Entries provided:
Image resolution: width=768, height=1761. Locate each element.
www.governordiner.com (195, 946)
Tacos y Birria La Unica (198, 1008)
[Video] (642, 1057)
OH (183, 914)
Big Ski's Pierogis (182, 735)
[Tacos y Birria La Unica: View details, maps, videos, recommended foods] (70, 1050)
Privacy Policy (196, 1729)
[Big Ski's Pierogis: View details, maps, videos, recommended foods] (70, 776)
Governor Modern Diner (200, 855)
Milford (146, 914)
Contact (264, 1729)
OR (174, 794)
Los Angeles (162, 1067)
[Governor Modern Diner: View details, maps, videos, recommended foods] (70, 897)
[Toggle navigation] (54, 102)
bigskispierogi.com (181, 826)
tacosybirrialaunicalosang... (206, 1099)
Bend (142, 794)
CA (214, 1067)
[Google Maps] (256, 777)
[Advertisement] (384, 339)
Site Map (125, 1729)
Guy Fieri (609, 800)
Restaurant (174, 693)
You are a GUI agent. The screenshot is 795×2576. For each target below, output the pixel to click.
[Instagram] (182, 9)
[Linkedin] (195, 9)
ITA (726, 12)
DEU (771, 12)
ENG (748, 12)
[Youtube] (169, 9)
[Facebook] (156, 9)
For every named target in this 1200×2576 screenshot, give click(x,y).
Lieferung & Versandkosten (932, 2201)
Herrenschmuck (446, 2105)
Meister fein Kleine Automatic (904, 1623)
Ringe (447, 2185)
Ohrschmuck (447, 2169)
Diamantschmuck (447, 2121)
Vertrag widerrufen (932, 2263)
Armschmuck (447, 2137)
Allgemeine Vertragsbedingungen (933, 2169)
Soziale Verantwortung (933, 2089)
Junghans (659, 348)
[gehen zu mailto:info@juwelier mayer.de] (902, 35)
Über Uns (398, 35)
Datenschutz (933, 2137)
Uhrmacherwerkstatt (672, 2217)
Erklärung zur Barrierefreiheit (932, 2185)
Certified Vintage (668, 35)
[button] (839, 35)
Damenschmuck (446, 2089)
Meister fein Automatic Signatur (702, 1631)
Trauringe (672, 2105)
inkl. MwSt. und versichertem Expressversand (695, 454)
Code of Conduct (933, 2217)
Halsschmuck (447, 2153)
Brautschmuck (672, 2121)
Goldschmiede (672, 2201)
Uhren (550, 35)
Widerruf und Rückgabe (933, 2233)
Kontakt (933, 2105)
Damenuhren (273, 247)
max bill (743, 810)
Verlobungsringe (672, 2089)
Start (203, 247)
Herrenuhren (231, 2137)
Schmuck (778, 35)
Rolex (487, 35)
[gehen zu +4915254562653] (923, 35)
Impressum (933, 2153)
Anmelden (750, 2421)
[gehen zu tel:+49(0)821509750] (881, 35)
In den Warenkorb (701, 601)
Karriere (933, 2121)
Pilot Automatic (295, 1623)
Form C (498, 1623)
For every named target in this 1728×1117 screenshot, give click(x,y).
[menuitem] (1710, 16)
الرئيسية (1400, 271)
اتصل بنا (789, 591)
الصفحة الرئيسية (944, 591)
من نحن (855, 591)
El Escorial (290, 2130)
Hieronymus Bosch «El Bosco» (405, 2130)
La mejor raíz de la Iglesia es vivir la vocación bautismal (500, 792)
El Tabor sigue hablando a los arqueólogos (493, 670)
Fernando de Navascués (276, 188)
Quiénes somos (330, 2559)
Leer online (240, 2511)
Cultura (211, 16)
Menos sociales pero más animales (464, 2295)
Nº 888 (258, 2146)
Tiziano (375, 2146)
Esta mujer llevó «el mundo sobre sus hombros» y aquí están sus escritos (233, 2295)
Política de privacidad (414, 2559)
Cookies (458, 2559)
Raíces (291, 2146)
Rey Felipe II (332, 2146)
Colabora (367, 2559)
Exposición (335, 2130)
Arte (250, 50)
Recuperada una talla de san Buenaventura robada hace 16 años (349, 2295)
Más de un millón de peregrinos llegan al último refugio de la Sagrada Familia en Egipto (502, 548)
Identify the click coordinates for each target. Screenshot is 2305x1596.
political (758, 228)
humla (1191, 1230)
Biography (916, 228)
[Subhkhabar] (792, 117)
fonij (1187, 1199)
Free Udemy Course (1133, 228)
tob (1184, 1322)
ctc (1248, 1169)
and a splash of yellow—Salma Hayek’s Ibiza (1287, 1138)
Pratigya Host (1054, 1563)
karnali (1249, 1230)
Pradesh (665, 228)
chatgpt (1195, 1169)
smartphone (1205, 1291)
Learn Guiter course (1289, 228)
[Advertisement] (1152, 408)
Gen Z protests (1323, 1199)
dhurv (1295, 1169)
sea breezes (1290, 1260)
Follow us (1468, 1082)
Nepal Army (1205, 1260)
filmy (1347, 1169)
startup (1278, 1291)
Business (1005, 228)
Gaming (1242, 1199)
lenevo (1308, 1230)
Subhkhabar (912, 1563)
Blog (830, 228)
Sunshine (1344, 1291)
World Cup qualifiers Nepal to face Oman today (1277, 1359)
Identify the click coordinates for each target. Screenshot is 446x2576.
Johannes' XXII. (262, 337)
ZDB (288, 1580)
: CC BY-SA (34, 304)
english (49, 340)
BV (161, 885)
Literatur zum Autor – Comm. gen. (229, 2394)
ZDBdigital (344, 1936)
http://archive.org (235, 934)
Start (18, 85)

Task prompt: Write out every line of the material exactly as it appears.

Reply to the task:
Image resolution: width=768, height=1761. Locate each element.
www.governordiner.com (195, 946)
Tacos y Birria La Unica (198, 1008)
[Video] (642, 1057)
OH (183, 914)
Big Ski's Pierogis (182, 735)
[Tacos y Birria La Unica: View details, maps, videos, recommended foods] (70, 1050)
Privacy Policy (196, 1729)
[Big Ski's Pierogis: View details, maps, videos, recommended foods] (70, 776)
Governor Modern Diner (200, 855)
Milford (146, 914)
Contact (264, 1729)
OR (174, 794)
Los Angeles (162, 1067)
[Governor Modern Diner: View details, maps, videos, recommended foods] (70, 897)
[Toggle navigation] (54, 102)
bigskispierogi.com (181, 826)
tacosybirrialaunicalosang... (206, 1099)
Bend (142, 794)
CA (214, 1067)
[Google Maps] (256, 777)
[Advertisement] (384, 339)
Site Map (125, 1729)
Guy Fieri (609, 800)
Restaurant (174, 693)
You are a GUI agent. The screenshot is 795×2576. For each target below, output the pixel to click.
[Instagram] (182, 9)
[Linkedin] (195, 9)
ITA (726, 12)
DEU (771, 12)
ENG (748, 12)
[Youtube] (169, 9)
[Facebook] (156, 9)
For every named target in this 1200×2576 screenshot, give click(x,y).
Lieferung & Versandkosten (932, 2201)
Herrenschmuck (446, 2105)
Meister fein Kleine Automatic (904, 1623)
Ringe (447, 2185)
Ohrschmuck (447, 2169)
Diamantschmuck (447, 2121)
Vertrag widerrufen (932, 2263)
Armschmuck (447, 2137)
Allgemeine Vertragsbedingungen (933, 2169)
Soziale Verantwortung (933, 2089)
Junghans (659, 348)
[gehen zu mailto:info@juwelier mayer.de] (902, 35)
Über Uns (398, 35)
Datenschutz (933, 2137)
Uhrmacherwerkstatt (672, 2217)
Erklärung zur Barrierefreiheit (932, 2185)
Certified Vintage (668, 35)
[button] (839, 35)
Damenschmuck (446, 2089)
Meister fein Automatic Signatur (702, 1631)
Trauringe (672, 2105)
inkl. MwSt. und versichertem Expressversand (695, 454)
Code of Conduct (933, 2217)
Halsschmuck (447, 2153)
Brautschmuck (672, 2121)
Goldschmiede (672, 2201)
Uhren (550, 35)
Widerruf und Rückgabe (933, 2233)
Kontakt (933, 2105)
Damenuhren (273, 247)
max bill (743, 810)
Verlobungsringe (672, 2089)
Start (203, 247)
Herrenuhren (231, 2137)
Schmuck (778, 35)
Rolex (487, 35)
[gehen zu +4915254562653] (923, 35)
Impressum (933, 2153)
Anmelden (750, 2421)
[gehen zu tel:+49(0)821509750] (881, 35)
In den Warenkorb (701, 601)
Karriere (933, 2121)
Pilot Automatic (295, 1623)
Form C (498, 1623)
For every named target in this 1728×1117 screenshot, give click(x,y).
[menuitem] (1710, 16)
الرئيسية (1400, 271)
اتصل بنا (789, 591)
الصفحة الرئيسية (944, 591)
من نحن (855, 591)
El Escorial (290, 2130)
Hieronymus Bosch «El Bosco» (405, 2130)
La mejor raíz de la Iglesia es vivir la vocación bautismal (500, 792)
El Tabor sigue hablando a los arqueólogos (493, 670)
Fernando de Navascués (276, 188)
Quiénes somos (330, 2559)
Leer online (240, 2511)
Cultura (211, 16)
Menos sociales pero más animales (464, 2295)
Nº 888 (258, 2146)
Tiziano (375, 2146)
Esta mujer llevó «el mundo sobre sus hombros» y aquí están sus escritos (233, 2295)
Política de privacidad (414, 2559)
Cookies (458, 2559)
Raíces (291, 2146)
Rey Felipe II (332, 2146)
Colabora (367, 2559)
Exposición (335, 2130)
Arte (250, 50)
Recuperada una talla de san Buenaventura robada hace 16 años (349, 2295)
Más de un millón de peregrinos llegan al último refugio de la Sagrada Familia en Egipto (502, 548)
Identify the click coordinates for each target. Screenshot is 2305x1596.
political (758, 228)
humla (1191, 1230)
Biography (916, 228)
[Subhkhabar] (792, 117)
fonij (1187, 1199)
Free Udemy Course (1133, 228)
tob (1184, 1322)
ctc (1248, 1169)
and a splash of yellow—Salma Hayek’s Ibiza (1287, 1138)
Pratigya Host (1054, 1563)
karnali (1249, 1230)
Pradesh (665, 228)
chatgpt (1195, 1169)
smartphone (1205, 1291)
Learn Guiter course (1289, 228)
[Advertisement] (1152, 408)
Gen Z protests (1323, 1199)
dhurv (1295, 1169)
sea breezes (1290, 1260)
Follow us (1468, 1082)
Nepal Army (1205, 1260)
filmy (1347, 1169)
startup (1278, 1291)
Business (1005, 228)
Gaming (1242, 1199)
lenevo (1308, 1230)
Subhkhabar (912, 1563)
Blog (830, 228)
Sunshine (1344, 1291)
World Cup qualifiers Nepal to face Oman today (1277, 1359)
Identify the click coordinates for each target. Screenshot is 446x2576.
Johannes' XXII. (262, 337)
ZDB (288, 1580)
: CC BY-SA (34, 304)
english (49, 340)
BV (161, 885)
Literatur zum Autor – Comm. gen. (229, 2394)
ZDBdigital (344, 1936)
http://archive.org (235, 934)
Start (18, 85)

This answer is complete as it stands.